Esto de las redes sociales tiene mucha «guasap», nunca mejor dicho —perdón por el chiste fácil—. Uno cree que ya lo ha visto todo y de repente, a mitad de una tostada baja en calorías,
se da cuenta de que aún le queda mucho que aprender. Resulta que en Guardamar del Segura, provincia de Alicante (España), el Ayuntamiento ha apartado de su trabajo de manera cautelar a un
empleado del cementerio por fotografiarse junto al cadáver momificado de un usuario del camposanto, acompañado de un familiar político del mismo. Me explico:
Hace un par de semanas, puede que tres, el bueno de Clemente —así se llama el funcionario llamado al orden por la autoridad competente guardamarenca— abrió un ataúd, o féretro, porque se precisaba espacio en el nicho para enterrar a la esposa de un finado. Hete aquí que Clemente descubrió que, después de 23 años, el cadáver del usuario de la necrópolis estaba incorrupto, más bien momificado, e incluso gozaba de mejor aspecto del que debió de tener en vida, según opinan ahora quienes lo conocieron en mejores momentos.
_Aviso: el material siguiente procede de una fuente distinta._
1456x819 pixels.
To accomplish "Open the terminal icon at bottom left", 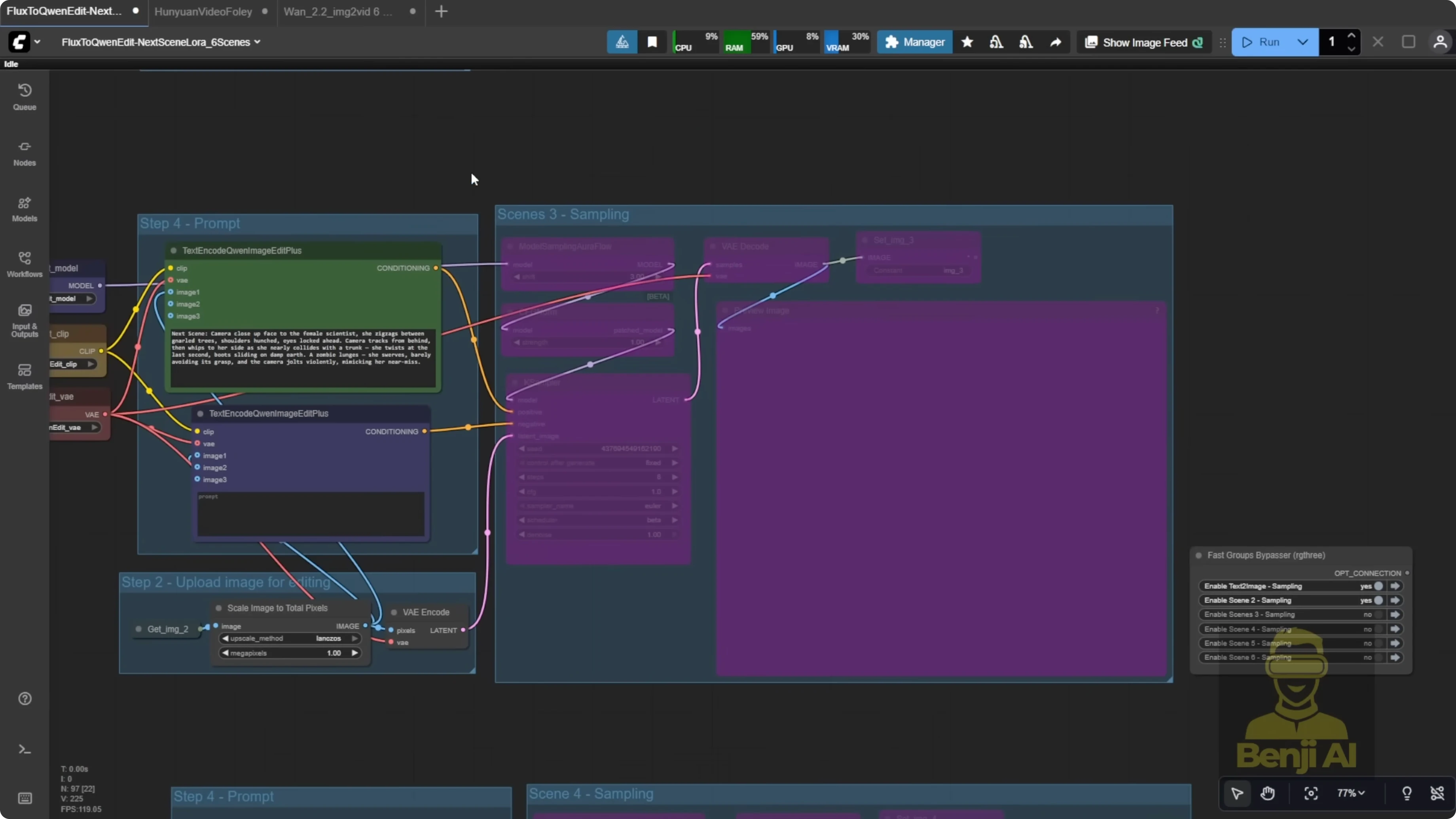I will coord(24,749).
Después de llamar a la familia para comunicarles el insólito hallazgo, personáronse la sobrina carnal y el sobrino político del muerto, con perdón. Sorprendidos igualmente por el fenómeno natural, decidieron fotografiar con el móvil, o celular, al tío en posición de firme, tieso como el general Millán-Astray en la fotos del ABC, escoltado por el sobrino político y por el pobre Clemente, que sostenía a la momia (perdón de nuevo) por la espalda y sin aparente dificultad, como un José Luis Moreno que manipulara a su Rockefeller, o una Mari Carmen con su Doña Rogelia.
Hasta ahí todo normal —podríamos pensar—, pues cosas peores se ven cada día en
los telediarios —podríamos también afirmar entre suspiros—, incluso en los programas infantiles de televisión. Pero el asunto no quedó ahí. Pocos días después, a la desolada sobrina —es una
ironía, naturalmente— no se le ocurrió otra idea más peregrina que enviarle por WhatsApp la foto a una compañera de trabajo con una notita que tal vez dijera algo así: «Pobrecito mi tío Manolito», o algo por el estilo. Como es natural, la foto corrió como reguero de pólvora —metáfora obsoleta y convertida en muletilla—, de móvil en móvil y de red
social en red social, incluso traspasó fronteras, océanos y continentes.
Esta mañana, mientras me tomaba mi tostada de pan bajo en calorías con mermelada y mantequilla, me llegó vía WhatsApp —a través de un grupo de senderistas franceses a quienes no tengo el gusto de conocer— la imagen tomada en el cementerio de Guardamar del Segura, provincia de Alicante (España). En ella se ve a la derecha al pobre Clemente con guantes, camiseta con escudo del Ayuntamiento, gorra y pantalones bermudas; en el centro, el finado con cara de recién salido del ataúd, o féretro; y a la izquierda al sobrino político, sonriente y feliz, como si acabara de pescar el primer campanu de la temporada en el Narcea y quisiera mostrarlo al mundo. Sin quererlo, me ha venido a la cabeza el recuerdo de Perico el Zuro, un tonto célebre de mi pueblo que, si hubiera nacido en estos tiempos ultra tecnológicos, no habría llegado a ser ni tan tonto ni tan célebre, porque tendría mucha competencia. Inmediatamente he llamado a mi Compañía de Seguros de Decesos y he contratado en la póliza una oferta incineratoria atractiva. Después me he guasapeado con mis cinco sobrinos carnales y los he amenazado, uno a uno y por orden alfabético, con aparecerles por las noches y arrastrar cadenas y hacer sonidos de ultratumba si me entero de que cuelgan fotos mías en las redes el día que la Parca me convoque por WhatsApp. Y creo que se han acojonado los pobrecillos. A ver si les dura.